---------- Data for this exercise ----------

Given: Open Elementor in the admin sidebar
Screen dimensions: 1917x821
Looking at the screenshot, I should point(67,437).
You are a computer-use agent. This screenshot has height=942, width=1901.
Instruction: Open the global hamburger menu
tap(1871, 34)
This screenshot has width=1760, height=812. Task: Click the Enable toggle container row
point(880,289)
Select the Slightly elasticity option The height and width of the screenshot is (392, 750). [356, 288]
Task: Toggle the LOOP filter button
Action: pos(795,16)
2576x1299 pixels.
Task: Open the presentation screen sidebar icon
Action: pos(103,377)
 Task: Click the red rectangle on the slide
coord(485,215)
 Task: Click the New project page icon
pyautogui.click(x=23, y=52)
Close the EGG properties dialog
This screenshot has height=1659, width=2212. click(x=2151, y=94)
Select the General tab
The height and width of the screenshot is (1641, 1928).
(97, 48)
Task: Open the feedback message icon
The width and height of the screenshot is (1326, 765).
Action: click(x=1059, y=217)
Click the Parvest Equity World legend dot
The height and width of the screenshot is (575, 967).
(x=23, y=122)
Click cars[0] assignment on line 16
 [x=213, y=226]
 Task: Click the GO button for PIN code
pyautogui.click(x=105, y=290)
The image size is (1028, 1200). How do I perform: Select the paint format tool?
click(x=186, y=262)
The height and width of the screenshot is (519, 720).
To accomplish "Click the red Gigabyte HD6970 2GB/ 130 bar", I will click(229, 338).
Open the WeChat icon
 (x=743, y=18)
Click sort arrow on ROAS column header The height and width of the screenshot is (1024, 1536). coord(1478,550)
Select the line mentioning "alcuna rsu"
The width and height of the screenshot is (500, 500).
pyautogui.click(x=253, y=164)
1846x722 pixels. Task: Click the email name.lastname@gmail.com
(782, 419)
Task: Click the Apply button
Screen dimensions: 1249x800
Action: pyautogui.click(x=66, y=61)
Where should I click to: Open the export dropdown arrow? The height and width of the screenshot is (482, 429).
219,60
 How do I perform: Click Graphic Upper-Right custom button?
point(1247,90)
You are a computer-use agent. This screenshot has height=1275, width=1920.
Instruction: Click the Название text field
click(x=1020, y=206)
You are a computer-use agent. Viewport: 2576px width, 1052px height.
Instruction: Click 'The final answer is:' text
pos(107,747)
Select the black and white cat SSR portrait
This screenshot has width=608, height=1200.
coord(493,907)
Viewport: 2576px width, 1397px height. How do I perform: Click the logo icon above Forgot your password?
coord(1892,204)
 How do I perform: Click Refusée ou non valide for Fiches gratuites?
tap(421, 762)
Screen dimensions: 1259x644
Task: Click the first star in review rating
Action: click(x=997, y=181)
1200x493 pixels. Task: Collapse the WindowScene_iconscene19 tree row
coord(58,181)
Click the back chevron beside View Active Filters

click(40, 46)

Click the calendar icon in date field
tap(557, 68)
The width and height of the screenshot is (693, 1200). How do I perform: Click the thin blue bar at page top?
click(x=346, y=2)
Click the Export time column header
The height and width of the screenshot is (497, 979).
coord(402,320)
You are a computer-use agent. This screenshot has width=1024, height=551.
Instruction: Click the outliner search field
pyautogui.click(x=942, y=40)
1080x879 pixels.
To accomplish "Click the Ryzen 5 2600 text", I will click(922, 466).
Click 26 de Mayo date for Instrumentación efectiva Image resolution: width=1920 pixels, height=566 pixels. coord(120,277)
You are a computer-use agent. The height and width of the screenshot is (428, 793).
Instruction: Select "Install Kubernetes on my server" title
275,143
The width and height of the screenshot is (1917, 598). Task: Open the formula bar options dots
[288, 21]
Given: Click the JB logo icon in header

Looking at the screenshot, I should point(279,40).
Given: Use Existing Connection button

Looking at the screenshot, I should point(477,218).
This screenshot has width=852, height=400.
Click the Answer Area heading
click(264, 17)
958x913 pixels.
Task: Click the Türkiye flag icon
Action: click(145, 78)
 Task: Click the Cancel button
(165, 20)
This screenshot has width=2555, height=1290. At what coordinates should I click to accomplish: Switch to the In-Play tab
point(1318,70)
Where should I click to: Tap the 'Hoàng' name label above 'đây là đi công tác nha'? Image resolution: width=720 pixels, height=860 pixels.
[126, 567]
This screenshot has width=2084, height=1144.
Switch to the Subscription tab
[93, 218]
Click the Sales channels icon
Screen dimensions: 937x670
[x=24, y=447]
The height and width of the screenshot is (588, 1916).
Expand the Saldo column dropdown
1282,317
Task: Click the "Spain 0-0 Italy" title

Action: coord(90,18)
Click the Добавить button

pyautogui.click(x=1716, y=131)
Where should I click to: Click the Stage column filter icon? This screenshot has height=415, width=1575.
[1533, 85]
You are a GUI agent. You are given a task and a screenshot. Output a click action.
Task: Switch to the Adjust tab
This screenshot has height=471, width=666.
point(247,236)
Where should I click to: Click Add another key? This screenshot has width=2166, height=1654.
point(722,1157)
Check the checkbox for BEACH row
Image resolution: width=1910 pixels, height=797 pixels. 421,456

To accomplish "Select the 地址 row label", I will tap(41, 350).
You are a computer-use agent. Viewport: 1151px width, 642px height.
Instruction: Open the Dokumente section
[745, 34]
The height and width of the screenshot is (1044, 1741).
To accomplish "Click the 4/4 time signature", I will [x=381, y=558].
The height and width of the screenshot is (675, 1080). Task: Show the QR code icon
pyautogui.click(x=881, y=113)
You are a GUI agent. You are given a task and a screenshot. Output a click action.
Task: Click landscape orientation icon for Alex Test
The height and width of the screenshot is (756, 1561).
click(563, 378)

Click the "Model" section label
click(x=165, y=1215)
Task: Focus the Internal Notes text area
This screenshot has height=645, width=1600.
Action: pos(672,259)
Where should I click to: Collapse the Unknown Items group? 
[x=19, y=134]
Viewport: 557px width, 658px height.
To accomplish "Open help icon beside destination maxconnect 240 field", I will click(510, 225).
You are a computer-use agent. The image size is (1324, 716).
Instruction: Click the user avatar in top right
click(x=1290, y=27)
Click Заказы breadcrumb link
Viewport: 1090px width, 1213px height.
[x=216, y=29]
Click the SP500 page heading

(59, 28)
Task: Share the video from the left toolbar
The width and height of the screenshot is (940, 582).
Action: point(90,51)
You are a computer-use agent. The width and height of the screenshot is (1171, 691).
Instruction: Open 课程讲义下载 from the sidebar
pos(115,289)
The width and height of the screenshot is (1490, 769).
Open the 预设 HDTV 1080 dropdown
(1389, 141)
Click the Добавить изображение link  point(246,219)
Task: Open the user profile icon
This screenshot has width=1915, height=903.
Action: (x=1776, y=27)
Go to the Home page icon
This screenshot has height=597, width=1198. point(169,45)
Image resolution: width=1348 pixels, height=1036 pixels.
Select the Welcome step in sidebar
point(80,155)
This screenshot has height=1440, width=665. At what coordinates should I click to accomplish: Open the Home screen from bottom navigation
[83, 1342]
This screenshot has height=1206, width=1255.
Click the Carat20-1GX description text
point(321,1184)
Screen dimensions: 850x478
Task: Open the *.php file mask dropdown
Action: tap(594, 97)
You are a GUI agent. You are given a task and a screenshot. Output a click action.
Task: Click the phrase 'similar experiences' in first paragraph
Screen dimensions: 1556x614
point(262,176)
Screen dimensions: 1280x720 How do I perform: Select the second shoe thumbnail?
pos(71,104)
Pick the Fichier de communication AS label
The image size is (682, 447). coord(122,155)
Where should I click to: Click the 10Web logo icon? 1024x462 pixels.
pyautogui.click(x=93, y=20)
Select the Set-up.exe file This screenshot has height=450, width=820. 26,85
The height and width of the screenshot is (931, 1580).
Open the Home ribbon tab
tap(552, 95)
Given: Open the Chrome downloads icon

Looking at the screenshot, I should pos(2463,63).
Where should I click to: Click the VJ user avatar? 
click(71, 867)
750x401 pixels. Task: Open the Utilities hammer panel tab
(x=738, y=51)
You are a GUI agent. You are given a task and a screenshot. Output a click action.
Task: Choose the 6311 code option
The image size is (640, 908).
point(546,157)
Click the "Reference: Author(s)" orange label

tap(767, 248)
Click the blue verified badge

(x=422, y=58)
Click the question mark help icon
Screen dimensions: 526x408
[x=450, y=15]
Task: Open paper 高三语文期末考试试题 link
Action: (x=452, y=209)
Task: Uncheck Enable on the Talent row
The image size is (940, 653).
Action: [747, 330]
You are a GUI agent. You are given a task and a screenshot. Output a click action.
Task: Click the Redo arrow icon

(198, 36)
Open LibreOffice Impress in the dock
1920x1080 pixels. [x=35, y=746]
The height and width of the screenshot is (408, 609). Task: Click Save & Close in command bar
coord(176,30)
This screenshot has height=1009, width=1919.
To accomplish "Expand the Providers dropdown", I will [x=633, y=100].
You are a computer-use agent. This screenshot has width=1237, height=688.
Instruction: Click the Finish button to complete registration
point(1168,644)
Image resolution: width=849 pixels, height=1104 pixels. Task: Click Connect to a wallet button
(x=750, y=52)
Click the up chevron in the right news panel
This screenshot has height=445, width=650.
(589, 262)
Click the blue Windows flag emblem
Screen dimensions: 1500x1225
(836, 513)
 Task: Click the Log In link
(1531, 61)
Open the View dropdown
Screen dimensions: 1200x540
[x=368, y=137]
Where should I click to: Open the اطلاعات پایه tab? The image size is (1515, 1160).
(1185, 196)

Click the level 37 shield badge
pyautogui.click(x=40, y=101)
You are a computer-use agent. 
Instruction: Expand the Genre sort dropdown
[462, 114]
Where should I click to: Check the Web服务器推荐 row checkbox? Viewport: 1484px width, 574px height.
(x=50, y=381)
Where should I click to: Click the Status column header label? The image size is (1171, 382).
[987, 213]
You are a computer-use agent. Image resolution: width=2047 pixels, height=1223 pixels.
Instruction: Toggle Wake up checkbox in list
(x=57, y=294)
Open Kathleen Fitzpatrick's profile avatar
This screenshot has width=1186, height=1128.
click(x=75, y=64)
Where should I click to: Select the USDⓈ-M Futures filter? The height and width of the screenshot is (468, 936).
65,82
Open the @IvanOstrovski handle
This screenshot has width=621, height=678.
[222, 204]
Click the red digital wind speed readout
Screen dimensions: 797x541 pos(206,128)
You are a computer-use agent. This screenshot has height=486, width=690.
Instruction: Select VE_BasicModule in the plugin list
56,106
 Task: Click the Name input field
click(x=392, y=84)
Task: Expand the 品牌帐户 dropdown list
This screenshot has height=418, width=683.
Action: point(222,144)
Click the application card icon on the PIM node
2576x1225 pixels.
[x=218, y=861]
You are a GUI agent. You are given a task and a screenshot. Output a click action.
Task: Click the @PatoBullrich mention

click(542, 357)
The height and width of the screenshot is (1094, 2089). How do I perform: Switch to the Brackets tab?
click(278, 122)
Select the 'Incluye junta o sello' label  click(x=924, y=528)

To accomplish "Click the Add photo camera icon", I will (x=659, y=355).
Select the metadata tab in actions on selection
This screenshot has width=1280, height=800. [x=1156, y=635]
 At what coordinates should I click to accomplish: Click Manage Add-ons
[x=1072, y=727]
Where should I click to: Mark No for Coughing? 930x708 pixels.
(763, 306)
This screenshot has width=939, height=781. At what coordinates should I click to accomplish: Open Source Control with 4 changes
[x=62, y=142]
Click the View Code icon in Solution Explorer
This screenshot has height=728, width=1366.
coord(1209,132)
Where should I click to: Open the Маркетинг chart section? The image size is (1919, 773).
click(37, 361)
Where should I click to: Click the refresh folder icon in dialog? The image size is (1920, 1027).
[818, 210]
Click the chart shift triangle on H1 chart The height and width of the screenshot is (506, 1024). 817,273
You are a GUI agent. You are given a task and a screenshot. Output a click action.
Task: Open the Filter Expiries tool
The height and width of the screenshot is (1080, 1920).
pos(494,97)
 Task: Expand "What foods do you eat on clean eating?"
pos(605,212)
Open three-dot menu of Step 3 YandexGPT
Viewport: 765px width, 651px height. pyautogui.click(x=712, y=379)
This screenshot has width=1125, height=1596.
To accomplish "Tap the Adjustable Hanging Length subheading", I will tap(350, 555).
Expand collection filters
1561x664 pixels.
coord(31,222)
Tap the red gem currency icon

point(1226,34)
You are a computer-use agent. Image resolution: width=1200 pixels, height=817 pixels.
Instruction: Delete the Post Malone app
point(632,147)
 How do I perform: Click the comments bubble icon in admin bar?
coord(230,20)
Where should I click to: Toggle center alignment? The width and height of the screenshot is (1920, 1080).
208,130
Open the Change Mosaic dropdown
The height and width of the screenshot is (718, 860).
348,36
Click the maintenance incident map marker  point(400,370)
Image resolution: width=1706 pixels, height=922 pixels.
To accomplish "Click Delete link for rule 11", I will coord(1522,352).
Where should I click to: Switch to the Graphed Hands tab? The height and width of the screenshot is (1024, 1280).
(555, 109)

----------

- [What is needed]: Render the entries above as a JSON list of strings, one string per line with blank lines left out, starting at the first line of the entries and stopping after the line containing "Click sort arrow".

- [Finished exercise]:
[
  "Given: Open Elementor in the admin sidebar",
  "Screen dimensions: 1917x821",
  "Looking at the screenshot, I should point(67,437).",
  "You are a computer-use agent. This screenshot has height=942, width=1901.",
  "Instruction: Open the global hamburger menu",
  "tap(1871, 34)",
  "This screenshot has width=1760, height=812. Task: Click the Enable toggle container row",
  "point(880,289)",
  "Select the Slightly elasticity option The height and width of the screenshot is (392, 750). [356, 288]",
  "Task: Toggle the LOOP filter button",
  "Action: pos(795,16)",
  "2576x1299 pixels.",
  "Task: Open the presentation screen sidebar icon",
  "Action: pos(103,377)",
  " Task: Click the red rectangle on the slide",
  "coord(485,215)",
  " Task: Click the New project page icon",
  "pyautogui.click(x=23, y=52)",
  "Close the EGG properties dialog",
  "This screenshot has height=1659, width=2212. click(x=2151, y=94)",
  "Select the General tab",
  "The height and width of the screenshot is (1641, 1928).",
  "(97, 48)",
  "Task: Open the feedback message icon",
  "The width and height of the screenshot is (1326, 765).",
  "Action: click(x=1059, y=217)",
  "Click the Parvest Equity World legend dot",
  "The height and width of the screenshot is (575, 967).",
  "(x=23, y=122)",
  "Click cars[0] assignment on line 16",
  " [x=213, y=226]",
  " Task: Click the GO button for PIN code",
  "pyautogui.click(x=105, y=290)",
  "The image size is (1028, 1200). How do I perform: Select the paint format tool?",
  "click(x=186, y=262)",
  "The height and width of the screenshot is (519, 720).",
  "To accomplish \"Click the red Gigabyte HD6970 2GB/ 130 bar\", I will click(229, 338).",
  "Open the WeChat icon",
  " (x=743, y=18)",
  "Click sort arrow on ROAS column header The height and width of the screenshot is (1024, 1536). coord(1478,550)"
]